Chaos Walking
"Your every secret is a broadcast."
Imagine being trapped in a room with a dozen people, and every single one of them is screaming their grocery list, their deepest insecurities, and that one annoying song they can't get out of their head, all at the same time. Now, imagine that’s just a Tuesday on planet New World. That’s the central "what if" of Chaos Walking, a film that feels like it was put through a particle accelerator, collided with a brick wall of production delays, and arrived in theaters four years late looking a little dazed and confused.
I caught this one on a rainy Tuesday while trying to assemble a budget IKEA nightstand. Honestly, the instruction manual—with its wordless, cryptic diagrams—was significantly less confusing than the internal logic of this movie’s world-building. But there’s something fascinating about a film this big, with this much talent, that manages to be so utterly weird and yet strangely hollow.

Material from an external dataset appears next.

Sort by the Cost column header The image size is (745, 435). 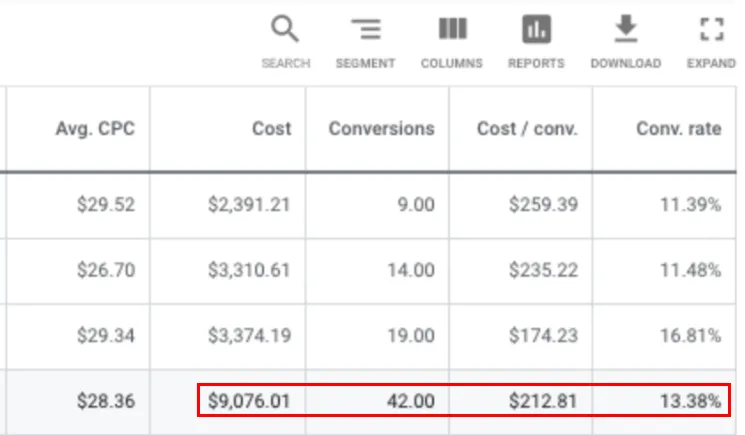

The Visual Symphony of Brain-Fuzz
The movie's big swing is "The Noise." In this world, men’s thoughts are visible and audible as a swirling, iridescent cloud of purple and orange smoke around their heads. It’s a bold choice for a visual medium. Director Doug Liman—the man who gave us the frantic energy of The Bourne Identity and the brilliant time-loop of Edge of Tomorrow—clearly wanted to literalize the chaos of the male mind.
When it works, it’s genuinely cool. You see Todd Hewitt (Tom Holland) trying to hide a secret while his brain literally betrays him, broadcasting images of the very thing he’s trying to suppress. It’s a nightmare for anyone who’s ever had an intrusive thought in an elevator. However, the film frequently struggles to decide if the Noise is a literal sound, a psychic projection, or just a very expensive screen saver following the actors around. By the second act, the novelty wears off, and you start wishing someone would just hand out some industrial-strength noise-canceling headphones.
Star Power vs. Script Fatigue
At the center of this cacophony is Tom Holland, playing Todd with that same "eager puppy in a blender" energy he brought to Peter Parker. He’s paired with Daisy Ridley as Viola, a girl who crashes her scout ship onto the planet and—shocker—doesn't have any Noise. To the men of Prentisstown, she’s a silent ghost; to Todd, she’s the most interesting thing he’s ever seen.
The chemistry between Tom Holland and Daisy Ridley is... fine. They’re both professional survivors of massive Disney-owned franchises, so they know how to run away from CGI explosions with conviction. But the script, based on Patrick Ness’s celebrated YA novel The Knife of Never Letting Go, feels like it was shredded and taped back together during the film's infamous reshoots. There’s a version of this story that is a deep, unsettling look at toxic masculinity and the loss of privacy. Instead, we get a fairly standard "escape through the woods" plot that feels remarkably small for a $125 million budget.
Then there’s Mads Mikkelsen as Mayor Prentiss. Look, I’m a simple man: I see Mads Mikkelsen in a fur coat looking sinister, and I’m at least 40% more interested in the movie. He manages to bring a sense of gravity to a role that mostly requires him to look disappointed while his Noise forms the shape of a giant, menacing shadow. David Oyelowo also pops up as a fanatical preacher whose Noise looks like actual fire, and while his performance is dialed up to a literal eleven, he feels like he’s stepped in from a much more interesting, gothic horror version of this story.
The Cost of Development Hell
We have to talk about the context, because Chaos Walking is a time capsule of a very specific moment in Hollywood. It was filmed in 2017, when the "Young Adult Dystopia" craze was already gasping its last breath. By the time it actually hit screens in 2021, delayed by disastrous test screenings and a global pandemic, the world had moved on. Tom Holland had finished a whole trilogy of Spider-Man films in the time it took this one to reach us.
This delay haunts the film. You can practically see the stitches where the studio tried to "fix" it. Demián Bichir and Kurt Sutter are solid as Todd’s surrogate fathers, but their roles feel truncated, like whole subplots were fed into a woodchipper to keep the runtime under two hours. It’s a classic case of "franchise-starting syndrome"—the film spends so much time explaining the rules of the world that it forgets to give us a reason to care if that world survives. It’s an oddity that feels like a relic of the mid-2010s IP gold rush, released into a post-pandemic landscape that was already tired of the formula.
Ultimately, Chaos Walking isn't the disaster that the "unwatchable" rumors suggested, but it isn't a hidden gem either. It’s a fascinating failure—a big-budget experiment in visual storytelling that gets bogged down by its own premise. If you’re a fan of the lead actors, it’s worth a look just to see them play off each other, and the "Noise" effects are genuinely unique for the first thirty minutes. Just don't expect it to quiet the voices in your head telling you that you've seen this story told better elsewhere.